The Irish Government has only one, brutal, strategy – full lockdown. A year on, past the acute stage of the emergency, it’s disproportionate, causing profound and lasting social and economic harms, and is against WHO advice. It’s inhumane. 

There is no plan to take us out of lockdown or to even ease the toughest of restrictions. It’s house arrest with no parole in sight.  

While the rest of the world is vaccinating and opening up, we’re lagging behind and tightening restrictions. The public is expected to take the brunt of the painfully slow vaccine roll-out.  

Other countries make reasonable concessions to continue some kind of quality of life – percentage limits or outdoor dining. We stay in lockdown until there’s another lockdown. 

We look on while England announces it will open beer gardens next month; we were amazed to see New York taverns open - albeit with an earlier closing time - on St Patrick’s Day.  

In Ireland, we spent the national holiday at home in our houses, alone. Meeting another person is banned. The unhinged message from NPHET on Paddy's Day was: "Risk having one drink outside with someone and you’ll die."

Artwork outside the Science Gallery, at Trinity College, in Dublin.

Artwork outside the Science Gallery, at Trinity College, in Dublin.

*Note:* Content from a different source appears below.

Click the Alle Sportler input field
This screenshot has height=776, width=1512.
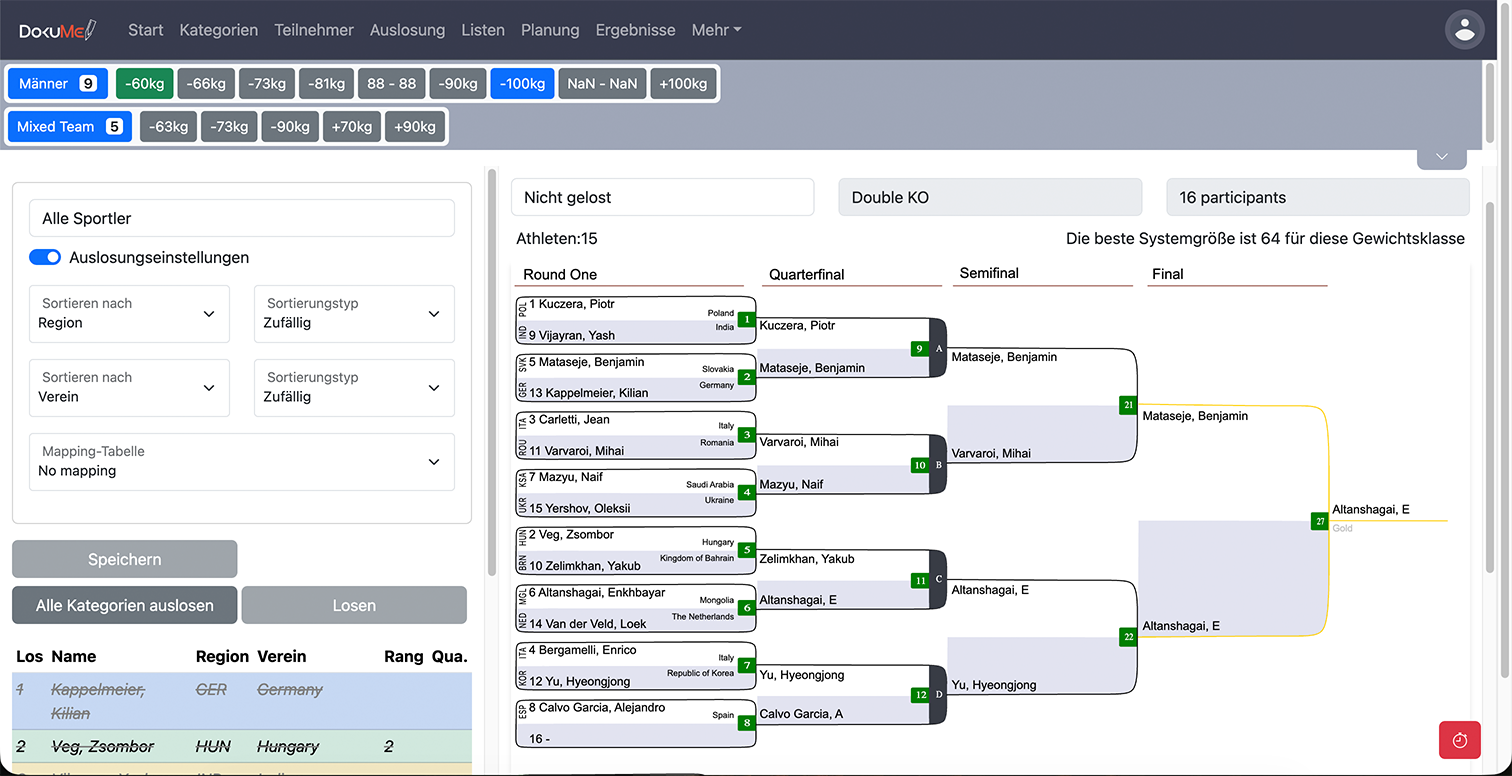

We have consistently locked down harder, longer, and earlier than any other country. Nothing has been open at all in 2021 so far. The country has been closed for five and a half months of the past six months.  

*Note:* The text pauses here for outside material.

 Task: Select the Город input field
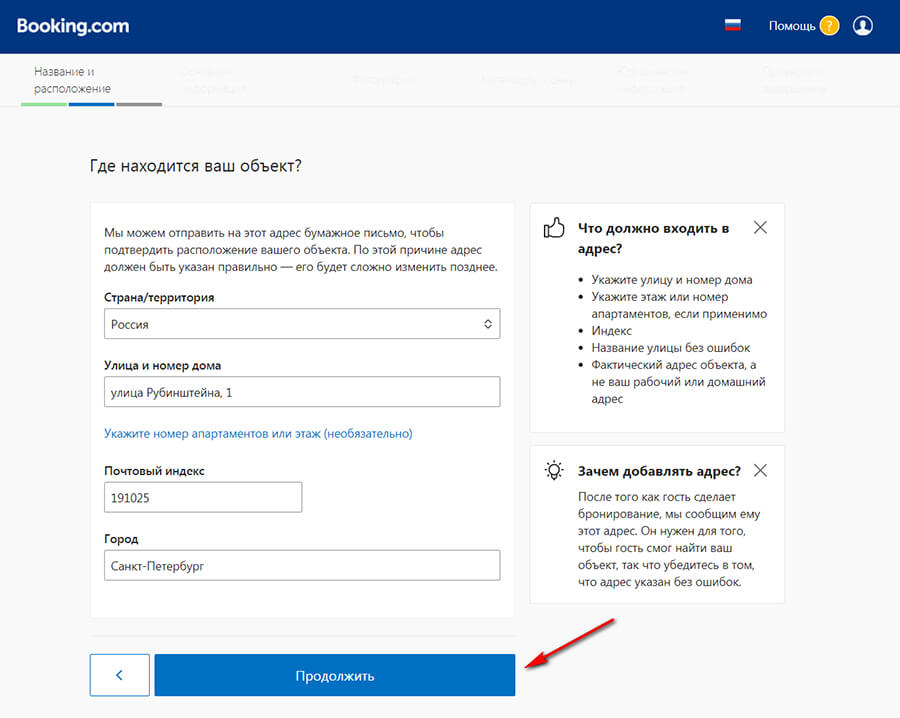301,565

The last time anyone ate in a restaurant was December 23, when they were open for two weeks before closing up again. 

Everything is shut, cities are dead, spirits are broken. The traditional pub has been closed for a full year. All bars and restaurants are closed.  

Half of them face permanent closure. All shops are shut, apart from essential retail such as grocery or pharmacy. Click and collect is banned – only click and deliver is allowed, further hammering businesses.  

Nonsensical rules-for-the-sake-of-rules include dry cleaning being permitted, but not on-site clothing repairs or alterations.

Artwork on Chatham Row, in Dublin.

Artwork on Chatham Row, in Dublin.

Hairdressers have been closed all this year so far, with some vague hope of perhaps being able to get a hair-cut in mid-Summer. 

We cannot travel outside our 5kilometre zones. We are only permitted to leave our houses for exercise, or if we have a “reasonable excuse”. We cannot have any visitors in our homes. We cannot meet anyone outdoors for a social reason.  

We are permitted to meet one person from one other household outdoors for exercise only. Protests are banned; passport applications halted.  

Any breaches are severely punished, under various new laws. A man in Co Clare was jailed this week for participating in a group boxing session out in the woods. Anyone who leaves the country without a mandated reason faces fines of €500, soon due to be increased to €2,000.

Why do this to a nation? It’s under the banner of “good intentions” but really, it’s zealotry. Even considering the serious and extraordinary circumstances, it’s absurd and wrong. 

Our leaders have tunnel vision about Covid – all other health, economic and social concerns have been recklessly parked.  

Covid Community Testing Centres reopened.

Covid Community Testing Centres reopened.

It’s now clear there is no parity of esteem between mental and physical health in Ireland, even though both come under public health. Psychologists say the enduring nature of endless lockdowns is causing trauma, defined as “too much, for too long”. Dr. Martin Feeley - the consultant who lost his role as clinical director in the HSE for speaking out about it - said: "The mood of the country is depressed."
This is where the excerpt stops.